Linguist: Classify "testdata" as vendored (Go)

Created on 13 Feb 2019  Â·  17Comments  Â·  Source: github/linguist

Preliminary Steps

Please confirm you have...

Problem Description

In Go (Golang) any folder named "testdata" is considered to be ancillary data, a.k.a. fixtures. I noticed that you already list some fixture patterns in your vendor.yml so I figured I might as well ask if it would make sense to add this folder name as a known pattern? I am working on a (private) repository that is currently listed as 98% HTML, which is simply because it performs scraping and to test that scraping, we use the raw HTML (which can be a ton for certain pages) from the pages we scrape.

We added a .gitattributes with the line testdata/* linguist-vendored but that didn't work for some reason (neither locally nor on GitHub), but in theory, it should work and is an obvious alternative solution.

URL of the affected repository:

Private

Last modified on:

?

Expected language:

I would expect the repository to be identified as mostly Go code since that's essentially what it is if you ignore the testdata.

Detected language:

Lots of HTML.

Stale

All 17 comments

We added a .gitattributes with the line testdata/* linguist-vendored but that didn't work for some reason (neither locally nor on GitHub)

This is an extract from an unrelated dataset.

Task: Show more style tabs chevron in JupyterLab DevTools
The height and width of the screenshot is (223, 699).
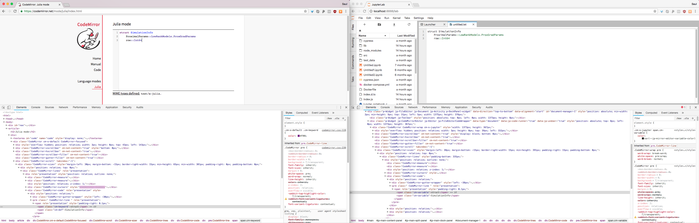Action: point(683,113)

It should do as can be seen in the dummy repo I created at https://github.com/lildude/expert-system to illustrate the point, however there's one caveat: GitHub will not re-analyse your repo and adjust the language stats when adding or modifying the .gitattributes file alone. You need to modify one of the "counted" files in order for the repo to be re-analysed.

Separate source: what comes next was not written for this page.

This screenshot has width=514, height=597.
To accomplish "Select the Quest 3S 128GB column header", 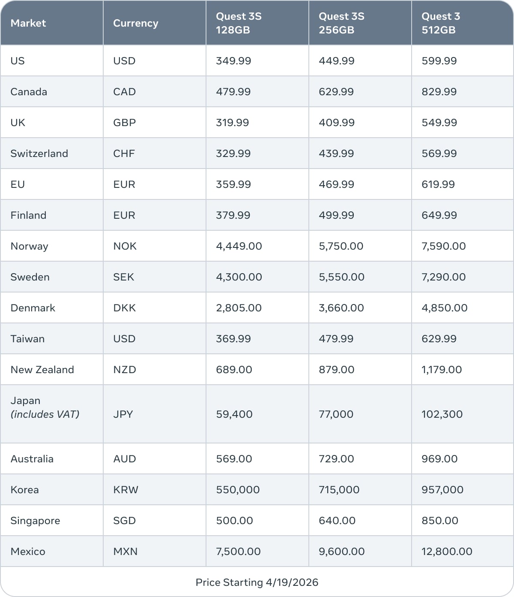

I figured I might as well ask if it would make sense to add this folder name as a known pattern?

I don't see why not as Go itself ignores the directory:

$ go help packages | tail -2
Directory and file names that begin with "." or "_" are ignored
by the go tool, as are directories named "testdata".
$

Feel free to submit a PR.

Alright looks like it should work. I would assume that the local one should work no matter if any other files changes, but maybe I'm missing something else. I'll be pushing some other changes to GitHub tomorrow so will see then if the language stats updates go through. I'll make sure to submit a PR tomorrow as well :)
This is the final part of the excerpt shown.